Insurance remains operationally dense. Manual workflows persist despite years of technology budgets flowing into the sector. Operating expenses account for up to 14 points of a carrier’s combined ratio and nearly half of broker cost bases, translating into roughly $2 tn in annual industry spend.
mea Platform rolled out a serious upgrade – a full suite of agentic AI products called mea Operations.
The new line is built to dig into one of the biggest money pits in (re)insurance: operating expenses. Every insurer and broker knows that administrative drag burns billions each year. mea says it can cut that by half.
mea is run for insurers, by insurers who understand first-hand the problem of costly critical processes – and know how to intelligently deploy tech to solve it.
The suite stretches across the entire workflow – pre-bind underwriting, claims, post-bind, policy issuance, settlements, and finance.
It’s designed to automate the tedious, the repetitive, the stuff that eats 14 points off a carrier’s combined ratio or swallows half a broker’s total spend. The math’s simple: trim the overhead, lift the profitability.
According to Beinsure analysts, expense ratio compression through automation is now a board-level priority as premium growth moderates in several lines.
mea states its agentic AI tools reduce operating costs by as much as 60%, while improving gross written premium and margins.
The company began with submission ingestion and expanded into a full operational stack covering intake, triage, underwriting support, and policy workflows.
Its client and partner network includes AXIS, CNA, The Hartford, Markel, SCOR, Ardonagh, Lloyd’s of London, PPL, Accenture, DXC, ServiceNow, Velonetic, and Verisk. Adoption at scale across global groups positions the platform as production-ready rather than experimental.
Founder and CEO Martin Henley said the company selected SEP for its enterprise software scaling track record and long-term investment approach.

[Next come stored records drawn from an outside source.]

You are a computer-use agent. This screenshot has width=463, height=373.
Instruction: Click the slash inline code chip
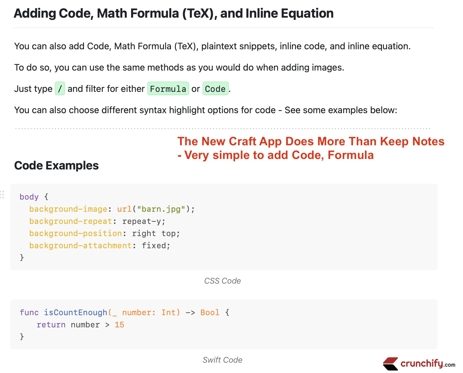60,89
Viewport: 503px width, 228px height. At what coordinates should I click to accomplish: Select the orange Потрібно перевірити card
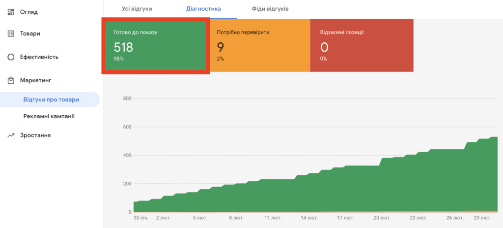[260, 45]
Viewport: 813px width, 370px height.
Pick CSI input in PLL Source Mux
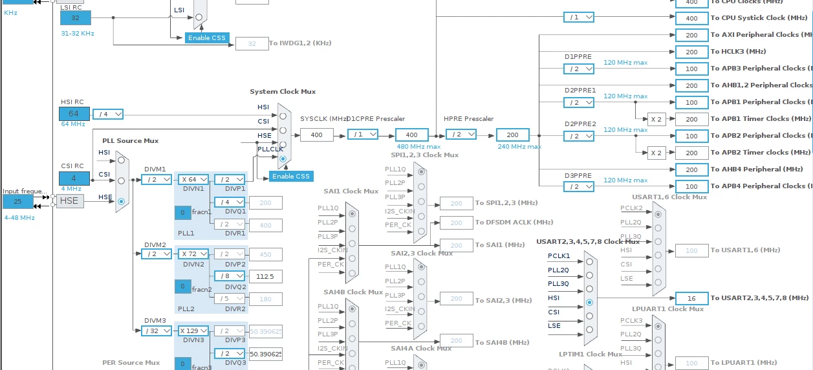(x=121, y=180)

He noted rising demand for insurance-specific AI as the market shifts from pilot programs to operational deployment. We think that transition, from proof-of-concept to measurable ratio impact, defines the next phase of insurtech maturity.
SEP brings deep experience in scaling enterprise technology businesses, and we are excited to partner with them as we grow mea with the same discipline and focus that has brought us to this point.
Martin Henley, mea founder and CEO
“We saw significant inbound interest from potential investors and chose SEP for their long-term perspective, collaborative style, and the strategic support they will provide as we enter our next phase of growth,” Martin Henley said.
“Our opportunity to improve client combined ratios and margin is built on years of developing and deploying insurance-specific AI at global scale. As the industry moves from AI experimentation to production, customers increasingly recognize the value of domain-specific technology that delivers results immediately.”
SEP managing partner Angus Conroy described mea as an IP-driven technology provider with demonstrated return on investment for large insurers. Capital efficiency and live deployments influenced the decision. In a crowded AI market, traction carries weight.
mea is an excellent fit with our strategy of backing IP-rich technology companies that solve complex problems for the world’s largest organizations. mea has built a highly differentiated, production-grade platform with clear return on investment for global insurance groups.
SEP managing partner Angus Conroy said
“Strong customer adoption, growth, and capital efficiency reflect both the quality of the technology and the team’s deep insurance expertise. Mea stands out for what is live, proven, and scaled today. We are excited to partner with Martin and the mea team as they continue to scale the business,” Angus Conroy said.